1. The decision of the principal regulator is that the Exemption Sought from the ETF Prospectus Form Requirement is granted, provided that the Filer will be in compliance with the following conditions:

a. the Filer files a simplified prospectus and annual information form in respect of the ETF Securities in accordance with the requirements of NI 81-101, Form 81-101F1 and Form 81-101F2, other than the requirements pertaining to the filing of a Fund Facts;

b. the Filer includes disclosure required pursuant to Form 41-101F2 (that is not contemplated by Form 81-101F1 or Form 81-101F2) in respect of the ETF Securities, in each Fund's simplified prospectus and/or annual information form, as applicable; and

c. the Filer includes disclosure regarding this decision under the heading "Additional Information" and "Exemptions and Approvals" in each Fund's simplified prospectus and annual information form, respectively.

2. The decision of the principal regulator is that the Exemptions Sought from the Underwriter's Certificate Requirement and the Take-over Bid Requirements are granted.

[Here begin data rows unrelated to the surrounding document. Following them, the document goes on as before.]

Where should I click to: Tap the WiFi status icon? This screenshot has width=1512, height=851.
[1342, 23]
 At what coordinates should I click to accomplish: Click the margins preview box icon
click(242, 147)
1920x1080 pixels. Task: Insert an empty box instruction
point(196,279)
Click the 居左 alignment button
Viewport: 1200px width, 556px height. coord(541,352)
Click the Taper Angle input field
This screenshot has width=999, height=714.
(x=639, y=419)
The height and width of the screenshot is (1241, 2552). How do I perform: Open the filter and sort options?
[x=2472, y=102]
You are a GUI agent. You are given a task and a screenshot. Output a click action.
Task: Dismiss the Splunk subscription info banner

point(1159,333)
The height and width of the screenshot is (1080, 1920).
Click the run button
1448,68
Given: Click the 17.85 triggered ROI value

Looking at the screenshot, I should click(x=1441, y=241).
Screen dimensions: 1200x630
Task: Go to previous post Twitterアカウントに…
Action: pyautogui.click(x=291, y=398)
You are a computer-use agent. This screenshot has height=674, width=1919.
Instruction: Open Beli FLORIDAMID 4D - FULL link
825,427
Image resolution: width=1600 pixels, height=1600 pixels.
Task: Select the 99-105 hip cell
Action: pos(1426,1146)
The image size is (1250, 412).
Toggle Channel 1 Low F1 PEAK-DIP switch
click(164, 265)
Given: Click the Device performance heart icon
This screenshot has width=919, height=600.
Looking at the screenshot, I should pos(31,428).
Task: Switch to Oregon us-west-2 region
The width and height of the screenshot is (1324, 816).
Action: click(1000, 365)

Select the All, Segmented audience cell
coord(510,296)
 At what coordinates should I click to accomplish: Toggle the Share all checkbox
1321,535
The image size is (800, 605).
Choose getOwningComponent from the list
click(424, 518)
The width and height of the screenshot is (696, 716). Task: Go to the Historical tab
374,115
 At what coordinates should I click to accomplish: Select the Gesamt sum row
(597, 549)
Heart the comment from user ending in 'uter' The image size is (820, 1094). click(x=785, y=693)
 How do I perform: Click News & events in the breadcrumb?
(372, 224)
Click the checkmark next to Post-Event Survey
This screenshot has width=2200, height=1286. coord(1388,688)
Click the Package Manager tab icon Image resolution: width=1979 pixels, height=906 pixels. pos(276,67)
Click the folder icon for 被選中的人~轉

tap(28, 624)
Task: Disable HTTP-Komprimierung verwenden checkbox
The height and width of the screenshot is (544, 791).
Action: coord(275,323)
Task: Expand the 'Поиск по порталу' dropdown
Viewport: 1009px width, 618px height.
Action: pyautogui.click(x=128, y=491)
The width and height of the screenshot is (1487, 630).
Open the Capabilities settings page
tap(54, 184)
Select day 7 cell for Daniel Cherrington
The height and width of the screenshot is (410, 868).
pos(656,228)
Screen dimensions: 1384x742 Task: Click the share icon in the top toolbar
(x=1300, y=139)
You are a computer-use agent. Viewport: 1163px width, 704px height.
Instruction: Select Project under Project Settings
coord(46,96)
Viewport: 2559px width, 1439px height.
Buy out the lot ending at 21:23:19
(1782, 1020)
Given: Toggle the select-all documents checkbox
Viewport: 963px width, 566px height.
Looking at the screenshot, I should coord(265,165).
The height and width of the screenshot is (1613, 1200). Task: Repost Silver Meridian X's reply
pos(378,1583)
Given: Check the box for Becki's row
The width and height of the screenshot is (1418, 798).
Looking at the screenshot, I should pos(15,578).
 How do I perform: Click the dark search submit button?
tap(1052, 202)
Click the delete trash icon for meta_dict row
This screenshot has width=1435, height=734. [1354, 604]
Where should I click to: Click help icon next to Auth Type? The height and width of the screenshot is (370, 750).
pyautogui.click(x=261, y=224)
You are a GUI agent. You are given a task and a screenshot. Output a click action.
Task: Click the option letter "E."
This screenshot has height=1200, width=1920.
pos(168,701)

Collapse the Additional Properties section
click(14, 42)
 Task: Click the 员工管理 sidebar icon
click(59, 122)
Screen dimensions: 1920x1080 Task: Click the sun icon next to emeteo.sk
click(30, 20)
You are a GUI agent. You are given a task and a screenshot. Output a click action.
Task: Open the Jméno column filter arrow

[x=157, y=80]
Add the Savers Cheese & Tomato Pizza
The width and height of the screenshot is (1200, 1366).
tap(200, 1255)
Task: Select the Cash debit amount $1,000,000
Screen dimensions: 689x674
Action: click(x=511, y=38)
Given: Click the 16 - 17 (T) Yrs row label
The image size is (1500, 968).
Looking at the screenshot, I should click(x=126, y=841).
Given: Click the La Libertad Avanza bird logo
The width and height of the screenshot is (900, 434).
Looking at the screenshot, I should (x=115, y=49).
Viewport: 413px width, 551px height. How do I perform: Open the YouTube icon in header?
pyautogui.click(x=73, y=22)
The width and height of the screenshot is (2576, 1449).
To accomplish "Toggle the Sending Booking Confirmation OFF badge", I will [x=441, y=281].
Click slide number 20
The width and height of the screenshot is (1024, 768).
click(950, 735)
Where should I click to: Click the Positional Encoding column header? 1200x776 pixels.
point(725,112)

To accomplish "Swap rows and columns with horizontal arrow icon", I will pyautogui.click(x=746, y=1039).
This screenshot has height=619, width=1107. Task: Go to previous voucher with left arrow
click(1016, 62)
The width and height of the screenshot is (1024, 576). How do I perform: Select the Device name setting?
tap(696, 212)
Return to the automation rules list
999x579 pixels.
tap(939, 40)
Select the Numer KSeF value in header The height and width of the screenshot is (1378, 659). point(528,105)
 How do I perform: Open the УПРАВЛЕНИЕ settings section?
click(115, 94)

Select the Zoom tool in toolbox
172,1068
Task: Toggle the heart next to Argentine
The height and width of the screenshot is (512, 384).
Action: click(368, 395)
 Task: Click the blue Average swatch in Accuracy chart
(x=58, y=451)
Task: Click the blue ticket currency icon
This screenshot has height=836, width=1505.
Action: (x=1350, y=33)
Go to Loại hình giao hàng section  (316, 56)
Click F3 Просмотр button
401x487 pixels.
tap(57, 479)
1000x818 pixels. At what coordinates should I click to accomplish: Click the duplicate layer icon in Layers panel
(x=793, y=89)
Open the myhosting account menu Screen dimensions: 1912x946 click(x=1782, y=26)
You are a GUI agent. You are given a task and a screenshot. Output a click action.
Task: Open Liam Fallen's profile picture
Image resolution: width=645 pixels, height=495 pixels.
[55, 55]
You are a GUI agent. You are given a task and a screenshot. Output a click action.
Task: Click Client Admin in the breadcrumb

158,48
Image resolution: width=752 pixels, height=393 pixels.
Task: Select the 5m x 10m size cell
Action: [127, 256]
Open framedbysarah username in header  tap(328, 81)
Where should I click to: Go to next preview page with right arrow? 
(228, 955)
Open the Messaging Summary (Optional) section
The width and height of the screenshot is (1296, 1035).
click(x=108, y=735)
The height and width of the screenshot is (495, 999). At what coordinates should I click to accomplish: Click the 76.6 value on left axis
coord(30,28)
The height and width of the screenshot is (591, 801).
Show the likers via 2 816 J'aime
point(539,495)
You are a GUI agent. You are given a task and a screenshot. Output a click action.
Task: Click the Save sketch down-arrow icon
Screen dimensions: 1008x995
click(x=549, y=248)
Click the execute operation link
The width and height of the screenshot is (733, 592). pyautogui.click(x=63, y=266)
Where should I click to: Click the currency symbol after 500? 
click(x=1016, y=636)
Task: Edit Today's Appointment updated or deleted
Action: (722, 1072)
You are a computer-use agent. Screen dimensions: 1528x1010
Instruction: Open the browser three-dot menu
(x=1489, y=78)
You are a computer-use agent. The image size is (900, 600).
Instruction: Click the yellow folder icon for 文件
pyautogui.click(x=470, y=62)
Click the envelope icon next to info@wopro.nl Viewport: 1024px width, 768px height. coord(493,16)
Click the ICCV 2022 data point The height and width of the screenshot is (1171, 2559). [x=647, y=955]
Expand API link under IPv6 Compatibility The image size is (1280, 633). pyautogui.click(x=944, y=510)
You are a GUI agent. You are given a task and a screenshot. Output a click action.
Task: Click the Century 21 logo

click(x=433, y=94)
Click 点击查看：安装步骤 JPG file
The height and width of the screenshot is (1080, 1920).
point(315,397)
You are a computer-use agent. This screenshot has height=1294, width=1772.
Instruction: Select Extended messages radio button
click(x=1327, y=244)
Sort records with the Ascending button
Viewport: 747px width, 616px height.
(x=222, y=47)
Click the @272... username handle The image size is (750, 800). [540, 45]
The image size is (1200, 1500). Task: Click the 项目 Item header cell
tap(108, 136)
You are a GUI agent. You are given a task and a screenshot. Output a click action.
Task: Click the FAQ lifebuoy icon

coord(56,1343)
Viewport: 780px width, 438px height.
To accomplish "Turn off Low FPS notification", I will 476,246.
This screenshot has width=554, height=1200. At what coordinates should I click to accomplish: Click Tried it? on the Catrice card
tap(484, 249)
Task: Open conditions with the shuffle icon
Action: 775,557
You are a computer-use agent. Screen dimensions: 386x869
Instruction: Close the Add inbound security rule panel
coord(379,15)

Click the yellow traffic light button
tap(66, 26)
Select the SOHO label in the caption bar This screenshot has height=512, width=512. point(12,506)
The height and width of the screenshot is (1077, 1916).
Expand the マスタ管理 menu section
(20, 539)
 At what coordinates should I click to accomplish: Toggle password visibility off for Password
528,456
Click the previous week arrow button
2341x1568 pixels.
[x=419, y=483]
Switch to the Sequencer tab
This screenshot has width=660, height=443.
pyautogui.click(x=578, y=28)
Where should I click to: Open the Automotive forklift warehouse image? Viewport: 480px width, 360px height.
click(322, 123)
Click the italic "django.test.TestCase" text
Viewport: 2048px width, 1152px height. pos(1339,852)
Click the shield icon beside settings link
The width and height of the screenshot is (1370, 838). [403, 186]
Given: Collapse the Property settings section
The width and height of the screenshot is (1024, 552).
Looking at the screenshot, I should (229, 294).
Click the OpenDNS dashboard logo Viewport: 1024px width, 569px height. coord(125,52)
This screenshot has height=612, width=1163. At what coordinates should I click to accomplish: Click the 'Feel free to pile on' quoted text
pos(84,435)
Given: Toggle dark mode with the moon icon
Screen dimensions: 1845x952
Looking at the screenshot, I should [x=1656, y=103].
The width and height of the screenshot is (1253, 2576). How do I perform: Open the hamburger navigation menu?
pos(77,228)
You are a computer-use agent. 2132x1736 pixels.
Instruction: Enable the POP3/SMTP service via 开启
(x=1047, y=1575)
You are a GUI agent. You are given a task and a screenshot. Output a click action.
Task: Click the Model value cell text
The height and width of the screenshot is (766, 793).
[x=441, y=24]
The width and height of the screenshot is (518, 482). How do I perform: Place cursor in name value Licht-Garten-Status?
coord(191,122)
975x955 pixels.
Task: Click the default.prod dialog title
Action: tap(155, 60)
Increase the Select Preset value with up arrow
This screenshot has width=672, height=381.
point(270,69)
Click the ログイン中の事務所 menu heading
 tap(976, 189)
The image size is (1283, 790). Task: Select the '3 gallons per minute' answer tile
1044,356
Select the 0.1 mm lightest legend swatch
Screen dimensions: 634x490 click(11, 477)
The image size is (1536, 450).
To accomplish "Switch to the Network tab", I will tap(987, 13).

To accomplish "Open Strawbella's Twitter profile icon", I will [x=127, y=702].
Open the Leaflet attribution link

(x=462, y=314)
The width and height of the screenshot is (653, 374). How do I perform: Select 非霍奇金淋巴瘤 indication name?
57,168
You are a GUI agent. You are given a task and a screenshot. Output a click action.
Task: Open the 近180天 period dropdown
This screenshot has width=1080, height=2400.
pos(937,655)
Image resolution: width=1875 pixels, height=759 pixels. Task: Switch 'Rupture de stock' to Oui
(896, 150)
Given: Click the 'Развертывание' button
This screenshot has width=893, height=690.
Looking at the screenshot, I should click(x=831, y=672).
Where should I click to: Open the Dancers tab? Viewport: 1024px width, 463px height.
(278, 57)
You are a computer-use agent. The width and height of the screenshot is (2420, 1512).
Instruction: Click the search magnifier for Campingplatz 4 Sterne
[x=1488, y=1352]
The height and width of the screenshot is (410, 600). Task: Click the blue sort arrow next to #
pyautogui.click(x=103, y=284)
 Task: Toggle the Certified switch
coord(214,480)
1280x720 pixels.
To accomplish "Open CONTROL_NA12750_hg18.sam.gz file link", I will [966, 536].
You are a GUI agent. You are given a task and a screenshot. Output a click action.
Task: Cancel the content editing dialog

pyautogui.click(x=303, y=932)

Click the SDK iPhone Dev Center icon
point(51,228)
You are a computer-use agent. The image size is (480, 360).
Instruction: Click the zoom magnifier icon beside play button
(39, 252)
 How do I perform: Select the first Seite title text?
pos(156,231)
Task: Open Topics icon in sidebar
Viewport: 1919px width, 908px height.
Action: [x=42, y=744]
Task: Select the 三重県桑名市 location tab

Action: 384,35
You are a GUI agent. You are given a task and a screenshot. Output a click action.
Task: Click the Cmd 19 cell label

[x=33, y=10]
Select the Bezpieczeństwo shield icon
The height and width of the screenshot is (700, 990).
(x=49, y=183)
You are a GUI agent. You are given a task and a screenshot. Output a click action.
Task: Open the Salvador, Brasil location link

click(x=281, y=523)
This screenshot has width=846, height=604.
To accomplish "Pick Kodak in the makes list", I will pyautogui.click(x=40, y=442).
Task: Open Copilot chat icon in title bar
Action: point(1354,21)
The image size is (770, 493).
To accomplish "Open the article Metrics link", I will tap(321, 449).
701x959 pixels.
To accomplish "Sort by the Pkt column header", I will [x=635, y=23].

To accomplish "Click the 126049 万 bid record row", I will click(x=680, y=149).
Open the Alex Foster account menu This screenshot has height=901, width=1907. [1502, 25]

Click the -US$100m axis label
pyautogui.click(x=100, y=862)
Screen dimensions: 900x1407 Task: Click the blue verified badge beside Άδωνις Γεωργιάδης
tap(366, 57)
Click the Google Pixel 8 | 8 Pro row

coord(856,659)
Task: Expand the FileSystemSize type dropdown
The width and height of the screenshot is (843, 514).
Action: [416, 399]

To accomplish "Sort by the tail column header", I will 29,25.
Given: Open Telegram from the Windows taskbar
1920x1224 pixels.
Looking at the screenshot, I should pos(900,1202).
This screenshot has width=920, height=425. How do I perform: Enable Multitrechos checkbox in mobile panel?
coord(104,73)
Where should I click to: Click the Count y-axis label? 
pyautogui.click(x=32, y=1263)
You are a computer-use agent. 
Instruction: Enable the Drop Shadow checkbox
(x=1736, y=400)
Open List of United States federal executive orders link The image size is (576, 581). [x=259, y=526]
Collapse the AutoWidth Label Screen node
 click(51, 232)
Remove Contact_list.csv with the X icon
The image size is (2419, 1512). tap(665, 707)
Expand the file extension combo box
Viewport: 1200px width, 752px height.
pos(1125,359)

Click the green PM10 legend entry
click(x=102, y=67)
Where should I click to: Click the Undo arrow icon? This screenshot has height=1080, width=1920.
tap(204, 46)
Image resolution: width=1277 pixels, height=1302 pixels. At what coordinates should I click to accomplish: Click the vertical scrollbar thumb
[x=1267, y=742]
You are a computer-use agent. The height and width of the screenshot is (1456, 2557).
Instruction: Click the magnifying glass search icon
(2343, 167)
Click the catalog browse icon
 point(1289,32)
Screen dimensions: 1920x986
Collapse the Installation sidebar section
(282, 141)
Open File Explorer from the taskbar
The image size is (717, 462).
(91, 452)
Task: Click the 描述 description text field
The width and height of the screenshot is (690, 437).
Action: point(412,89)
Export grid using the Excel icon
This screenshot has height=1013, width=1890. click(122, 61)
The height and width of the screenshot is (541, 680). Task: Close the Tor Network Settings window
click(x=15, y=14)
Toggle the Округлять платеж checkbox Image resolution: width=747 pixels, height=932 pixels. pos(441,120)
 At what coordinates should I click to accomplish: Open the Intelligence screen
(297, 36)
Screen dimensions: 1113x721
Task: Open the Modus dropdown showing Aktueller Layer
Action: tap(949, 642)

As to the Exemptions Sought from the ETF Prospectus Form Requirement and Take-over Bid Requirements:

"Darren McKall"
Manager, Investment Funds & Structured Products
Ontario Securities Commission

As to the Exemption Sought from the Underwriter's Certificate Requirement:

"Heather Zordel"
"Garnet Fenn"
Commissioner
Commissioner
Ontario Securities Commission
Ontario Securities Commission

SCHEDULE A

Existing Mutual Funds

Ninepoint Diversified Bond Fund
Ninepoint Energy Fund
Ninepoint Global Infrastructure Fund
Ninepoint Global Real Estate Fund
Ninepoint Gold and Precious Minerals Fund
Ninepoint High Interest Savings Fund
Ninepoint Alternative Health Fund
Ninepoint International Small Cap Fund
Ninepoint Concentrated Canadian Equity Fund
Ninepoint Diversified Bond Class{*}
Ninepoint Resource Class{*}
Ninepoint Silver Equities Class{*}
Ninepoint Risk Advantaged U.S. Equity Index Class{*}
Ninepoint Focused Global Dividend Class{*}
Ninepoint Gold Bullion Fund
Ninepoint Silver Bullion Fund

Existing Alternative Mutual Funds

Ninepoint FX Strategy Fund
Ninepoint Alternative Credit Opportunities Fund
Ninepoint Return Advantaged U.S. Equity Index Class{*}

{*} A class of shares of Ninepoint Corporate Class Inc.